La Finta Pazza ©Gilles Abegg-Opéra de Dijon

L’immense succès de La Finta Pazza à sa création en 1641 tient notamment à son traitement de la musique en temps instantané de livret, comme de l’« opéra-réalité », faisant filer l’intrigue à vive allure. L’écriture ciselée de la partition expose une somme de récitatifs virevoltants et d’arias condensés à leur strict minimum (parfois quelques secondes !). Le manuscrit rescapé correspond à une version postérieure aux premières exécutions publiques, mais il est peu probable que d’autres mains que celles de Sacrati aient participé aux retouches éventuelles.

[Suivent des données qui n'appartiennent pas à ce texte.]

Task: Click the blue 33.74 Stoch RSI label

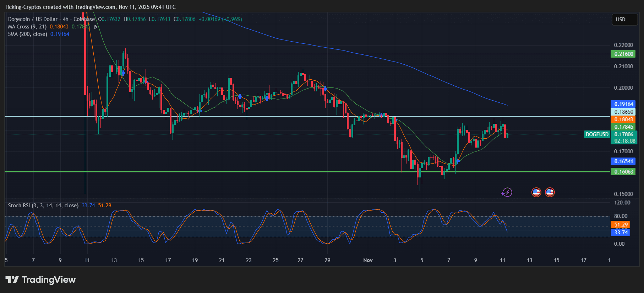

Le chef Leonardo García Alarcón, aidé par son superbe ensemble Cappella Mediterranea, émerveille par sa lecture « cartoonesque » de l’œuvre. Il porte royalement les textures et les tempi de cette perle rare pour relier les jeux instrumentaux au théâtre et au chant. Il convie à un tourbillon de sonorités, tantôt en ébullition, tantôt à fleur de peau, à la manière d’un accompagnement de film muet. Jacopo Raffaele, à l’orgue et au clavecin, livre d’ailleurs une prestation qui déménage,dont on sort bouche bée.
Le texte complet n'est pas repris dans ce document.